THE BLOG

Young People - We've Got to Take Politics More Seriously

02/12/2014 16:05 GMT | Updated 28/01/2015 10:59 GMT

It struck me today that we are now less than 6 months away from the May 2015 General Election.

The sad reality is that unless there is a radical change in the perceptions that young people have of politics in the very near future, a significant proportion of young people will have opted out of the electoral system by either not voting, or not registering to vote. As a young person, I find this frightening. Our inaction makes our voices silent, and whether by intent or not, our needs will not be realised by the politicians that will be governing us over the next 5 years.

It has become acceptable amongst a staggeringly high proportion of young people to pay very little, if any attention at all to politics. Figures from the Hansard Society show that only 12% of 18-24 year olds claim to be certain to vote in the next general election. Had I not witnessed certain events in the past 5 years such as the 2011 riots which swept through much of the nation, I may too have remained fairly disenfranchised with politics. The shocking truth is that politicians have used our ignorance as a means of exploitation, and for far too long. It is imperative that we do not allow this to continue.

The past 5 years have seen university fees triple from £3,000 to £9,000, the Education Maintenance Allowance which assisted and motivated young people to take on Further Education slashed, and what's more, official figures show that whilst the incomes of pensioners has risen since before the recession (albeit minimally), those in their 20's have seen their incomes fall by 12%.

I am aged 20 and already over £27,000 in debt due to my university expenses. Take that in. I'm still trying to grow a beard, but I'm over £27'000 in debt for wanting to make a difference to society by becoming a lawyer!

Too many young people now see politics as irrelevant to them and in some contexts, not voting has become a 'purposeful choice'. As much as I do not want to make a party political point (because the whole political establishment is to blame), it cannot be ignored that the Liberal Democrat's explicit policy and failure over tuition fees underlies much of the apathy - and I have to say is one of the most consistent points made by my young peers when I challenge them about their involvement in politics.

Although I lay the blame squarely on the political establishment, we as young people also need to act. We need to mobilise and ask ourselves... "Am I really going to just sit back and allow this to happen without having my voice heard?"

Let's say that you are aged 21 now. If you do not vote in the May election next year, you could potentially be 27 before you can vote again. The typical young person will go through significant life challenges and changes during this period. With this in mind, any remotely forward thinking individual should be considering what each political party will be proposing to do during this period of their lives.

There is every possibility that having considered all of the different political parties, you may decide you do not want to vote. This is understandable. But at the very minimum, please ensure that you are registered to vote.

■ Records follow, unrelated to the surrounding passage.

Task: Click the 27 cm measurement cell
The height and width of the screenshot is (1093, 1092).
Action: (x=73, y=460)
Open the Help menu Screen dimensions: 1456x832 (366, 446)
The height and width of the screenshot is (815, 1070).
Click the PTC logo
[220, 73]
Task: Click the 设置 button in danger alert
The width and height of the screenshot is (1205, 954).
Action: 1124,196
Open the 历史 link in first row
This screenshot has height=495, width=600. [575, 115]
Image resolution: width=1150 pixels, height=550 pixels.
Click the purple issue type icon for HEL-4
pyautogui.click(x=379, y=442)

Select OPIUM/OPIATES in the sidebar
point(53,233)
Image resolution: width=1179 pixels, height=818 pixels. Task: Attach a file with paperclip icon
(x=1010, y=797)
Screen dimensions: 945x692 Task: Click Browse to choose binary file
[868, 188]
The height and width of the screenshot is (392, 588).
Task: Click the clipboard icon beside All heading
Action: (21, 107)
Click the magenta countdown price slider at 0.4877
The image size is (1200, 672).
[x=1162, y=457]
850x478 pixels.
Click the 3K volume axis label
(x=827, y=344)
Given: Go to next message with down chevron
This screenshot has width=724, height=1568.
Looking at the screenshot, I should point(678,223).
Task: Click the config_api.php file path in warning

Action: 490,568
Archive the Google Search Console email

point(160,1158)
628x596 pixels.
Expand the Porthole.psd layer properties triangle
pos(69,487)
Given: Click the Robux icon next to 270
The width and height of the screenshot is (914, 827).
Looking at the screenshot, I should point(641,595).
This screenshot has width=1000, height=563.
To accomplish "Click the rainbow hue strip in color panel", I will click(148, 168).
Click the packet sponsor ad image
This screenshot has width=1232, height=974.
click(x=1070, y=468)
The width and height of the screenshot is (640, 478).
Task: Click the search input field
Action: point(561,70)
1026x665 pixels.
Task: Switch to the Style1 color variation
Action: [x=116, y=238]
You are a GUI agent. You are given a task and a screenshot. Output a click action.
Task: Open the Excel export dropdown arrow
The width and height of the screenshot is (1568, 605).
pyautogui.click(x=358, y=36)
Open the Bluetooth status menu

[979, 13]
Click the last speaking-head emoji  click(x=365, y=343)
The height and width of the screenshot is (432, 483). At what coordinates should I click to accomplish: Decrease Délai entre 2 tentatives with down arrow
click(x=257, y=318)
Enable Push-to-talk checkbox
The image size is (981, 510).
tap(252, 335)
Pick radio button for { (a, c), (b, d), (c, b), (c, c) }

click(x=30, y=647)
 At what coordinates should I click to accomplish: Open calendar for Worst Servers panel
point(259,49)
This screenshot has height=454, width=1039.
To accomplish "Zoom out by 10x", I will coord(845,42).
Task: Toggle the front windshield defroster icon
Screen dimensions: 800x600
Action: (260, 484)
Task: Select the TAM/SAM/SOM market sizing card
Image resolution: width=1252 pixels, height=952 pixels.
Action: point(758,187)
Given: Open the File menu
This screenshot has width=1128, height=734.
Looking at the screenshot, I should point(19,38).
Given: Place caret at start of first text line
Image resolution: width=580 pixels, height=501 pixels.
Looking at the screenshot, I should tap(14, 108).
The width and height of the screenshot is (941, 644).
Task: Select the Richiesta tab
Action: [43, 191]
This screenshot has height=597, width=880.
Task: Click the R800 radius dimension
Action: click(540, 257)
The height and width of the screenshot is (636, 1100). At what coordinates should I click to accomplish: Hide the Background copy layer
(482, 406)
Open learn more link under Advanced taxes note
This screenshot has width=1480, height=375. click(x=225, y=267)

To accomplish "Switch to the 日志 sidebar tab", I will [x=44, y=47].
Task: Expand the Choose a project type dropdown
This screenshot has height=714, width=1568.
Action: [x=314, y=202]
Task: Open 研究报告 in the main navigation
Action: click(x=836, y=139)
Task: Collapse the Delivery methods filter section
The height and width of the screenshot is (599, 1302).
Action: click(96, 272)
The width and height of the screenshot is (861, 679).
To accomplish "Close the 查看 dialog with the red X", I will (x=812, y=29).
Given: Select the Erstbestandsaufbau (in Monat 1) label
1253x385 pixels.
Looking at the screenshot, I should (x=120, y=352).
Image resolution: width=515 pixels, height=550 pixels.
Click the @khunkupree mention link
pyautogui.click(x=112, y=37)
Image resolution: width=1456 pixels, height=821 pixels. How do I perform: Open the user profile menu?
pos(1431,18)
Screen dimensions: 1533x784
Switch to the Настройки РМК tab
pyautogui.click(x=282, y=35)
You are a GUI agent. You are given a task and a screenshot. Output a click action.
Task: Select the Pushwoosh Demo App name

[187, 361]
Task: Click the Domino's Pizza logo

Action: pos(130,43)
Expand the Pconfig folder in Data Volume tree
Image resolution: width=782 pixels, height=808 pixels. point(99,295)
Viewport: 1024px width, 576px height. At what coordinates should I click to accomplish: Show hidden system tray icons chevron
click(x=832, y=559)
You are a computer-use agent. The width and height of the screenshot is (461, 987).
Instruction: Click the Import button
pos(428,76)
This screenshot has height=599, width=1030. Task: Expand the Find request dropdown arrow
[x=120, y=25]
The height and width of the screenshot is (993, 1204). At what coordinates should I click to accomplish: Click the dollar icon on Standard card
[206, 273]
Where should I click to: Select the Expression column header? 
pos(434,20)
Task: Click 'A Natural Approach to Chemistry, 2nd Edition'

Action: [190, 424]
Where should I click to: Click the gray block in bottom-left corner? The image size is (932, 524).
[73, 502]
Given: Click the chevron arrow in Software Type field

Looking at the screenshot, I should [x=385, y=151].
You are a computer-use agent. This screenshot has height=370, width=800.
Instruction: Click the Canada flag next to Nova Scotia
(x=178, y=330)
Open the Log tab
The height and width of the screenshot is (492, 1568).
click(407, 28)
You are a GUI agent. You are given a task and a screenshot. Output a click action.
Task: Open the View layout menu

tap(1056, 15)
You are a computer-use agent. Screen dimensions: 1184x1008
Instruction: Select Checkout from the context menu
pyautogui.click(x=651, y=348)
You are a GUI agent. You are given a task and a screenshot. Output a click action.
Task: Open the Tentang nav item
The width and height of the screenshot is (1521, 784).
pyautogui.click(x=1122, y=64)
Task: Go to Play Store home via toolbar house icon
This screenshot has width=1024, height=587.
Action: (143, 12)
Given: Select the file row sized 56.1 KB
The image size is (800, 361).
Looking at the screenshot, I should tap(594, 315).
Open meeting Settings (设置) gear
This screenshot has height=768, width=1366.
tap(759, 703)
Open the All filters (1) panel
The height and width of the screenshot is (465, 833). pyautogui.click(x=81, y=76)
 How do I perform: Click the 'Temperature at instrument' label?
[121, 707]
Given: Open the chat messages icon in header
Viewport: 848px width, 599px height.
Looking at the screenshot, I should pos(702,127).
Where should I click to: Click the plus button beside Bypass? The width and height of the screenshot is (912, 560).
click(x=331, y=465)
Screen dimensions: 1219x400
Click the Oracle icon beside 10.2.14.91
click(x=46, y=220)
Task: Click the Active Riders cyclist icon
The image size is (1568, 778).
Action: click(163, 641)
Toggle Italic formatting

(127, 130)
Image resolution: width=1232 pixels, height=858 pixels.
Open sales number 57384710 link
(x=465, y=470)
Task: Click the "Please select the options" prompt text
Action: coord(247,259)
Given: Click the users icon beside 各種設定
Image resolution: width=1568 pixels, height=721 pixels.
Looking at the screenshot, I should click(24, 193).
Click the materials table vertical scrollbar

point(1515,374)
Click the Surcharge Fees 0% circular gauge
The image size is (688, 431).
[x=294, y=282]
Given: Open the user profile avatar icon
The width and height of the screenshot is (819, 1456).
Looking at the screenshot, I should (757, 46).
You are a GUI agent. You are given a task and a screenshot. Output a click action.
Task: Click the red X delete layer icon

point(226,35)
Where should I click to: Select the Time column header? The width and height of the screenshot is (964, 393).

Only 56% of people under 24 are registered to vote. Let's rephrase this - only 56% of under 24's have the ability to play a part in the selection or deselection of politicians. If we compare this to the over 65 age group, 96% of over 65's are registered to vote. This means that practically all of the older population have the ability to select or deselect their politicians. It's not rocket science to discover which group of people our politicians will try and keep happy - and can you blame them? With limited resources, there are always going to be winners and losers with every policy. A politician who looks out for young people at the expense of older people is practically asking to lose his job - because we young people literally cannot vote for him or her anyway!

The power we young people would hold if we all just registered to vote would be truly magnificent. Nothing more focuses the mind of a politician than knowing that a sizeable demographic within the population are registered to vote, and therefore have the ability to select or deselect them. If we just paid a little more interest to the political system, we young people could force ourselves in to a position whereby politicians would have to take notice of us.

This shouldn't be seen as 'a big ask' - after all - the future is ours!